Work to complete: Line by line, repeat the material below without any deviation.

Records for processing:
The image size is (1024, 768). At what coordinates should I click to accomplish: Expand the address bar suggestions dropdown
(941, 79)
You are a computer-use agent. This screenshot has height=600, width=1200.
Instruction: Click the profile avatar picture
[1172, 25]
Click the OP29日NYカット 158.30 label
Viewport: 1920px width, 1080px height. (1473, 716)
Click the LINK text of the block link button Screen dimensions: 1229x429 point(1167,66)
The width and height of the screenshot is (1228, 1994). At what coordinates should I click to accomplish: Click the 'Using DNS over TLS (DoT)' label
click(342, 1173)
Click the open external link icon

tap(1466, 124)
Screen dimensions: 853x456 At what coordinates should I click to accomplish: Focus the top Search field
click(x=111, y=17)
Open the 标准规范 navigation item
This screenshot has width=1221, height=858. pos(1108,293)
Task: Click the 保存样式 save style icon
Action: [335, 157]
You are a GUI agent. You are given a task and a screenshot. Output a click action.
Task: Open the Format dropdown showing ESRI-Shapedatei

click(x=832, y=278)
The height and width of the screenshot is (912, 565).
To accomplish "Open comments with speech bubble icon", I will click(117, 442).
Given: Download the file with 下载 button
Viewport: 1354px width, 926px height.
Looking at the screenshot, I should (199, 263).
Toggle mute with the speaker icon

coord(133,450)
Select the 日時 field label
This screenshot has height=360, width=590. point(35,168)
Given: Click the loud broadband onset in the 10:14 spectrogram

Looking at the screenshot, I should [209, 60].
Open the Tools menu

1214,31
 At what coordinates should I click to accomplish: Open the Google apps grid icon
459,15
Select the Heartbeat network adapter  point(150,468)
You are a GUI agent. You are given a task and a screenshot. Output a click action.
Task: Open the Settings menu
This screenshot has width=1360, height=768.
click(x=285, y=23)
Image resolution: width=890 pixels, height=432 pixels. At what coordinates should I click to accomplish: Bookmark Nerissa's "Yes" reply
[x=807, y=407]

Response box:
The image size is (1024, 768). At what coordinates should I click to accomplish: Expand the address bar suggestions dropdown
(941, 79)
You are a computer-use agent. This screenshot has height=600, width=1200.
Instruction: Click the profile avatar picture
[1172, 25]
Click the OP29日NYカット 158.30 label
Viewport: 1920px width, 1080px height. (1473, 716)
Click the LINK text of the block link button Screen dimensions: 1229x429 point(1167,66)
The width and height of the screenshot is (1228, 1994). At what coordinates should I click to accomplish: Click the 'Using DNS over TLS (DoT)' label
click(342, 1173)
Click the open external link icon

tap(1466, 124)
Screen dimensions: 853x456 At what coordinates should I click to accomplish: Focus the top Search field
click(x=111, y=17)
Open the 标准规范 navigation item
This screenshot has width=1221, height=858. pos(1108,293)
Task: Click the 保存样式 save style icon
Action: [335, 157]
You are a GUI agent. You are given a task and a screenshot. Output a click action.
Task: Open the Format dropdown showing ESRI-Shapedatei

click(x=832, y=278)
The height and width of the screenshot is (912, 565).
To accomplish "Open comments with speech bubble icon", I will click(117, 442).
Given: Download the file with 下载 button
Viewport: 1354px width, 926px height.
Looking at the screenshot, I should (199, 263).
Toggle mute with the speaker icon

coord(133,450)
Select the 日時 field label
This screenshot has height=360, width=590. point(35,168)
Given: Click the loud broadband onset in the 10:14 spectrogram

Looking at the screenshot, I should [209, 60].
Open the Tools menu

1214,31
 At what coordinates should I click to accomplish: Open the Google apps grid icon
459,15
Select the Heartbeat network adapter  point(150,468)
You are a GUI agent. You are given a task and a screenshot. Output a click action.
Task: Open the Settings menu
This screenshot has width=1360, height=768.
click(x=285, y=23)
Image resolution: width=890 pixels, height=432 pixels. At what coordinates should I click to accomplish: Bookmark Nerissa's "Yes" reply
[x=807, y=407]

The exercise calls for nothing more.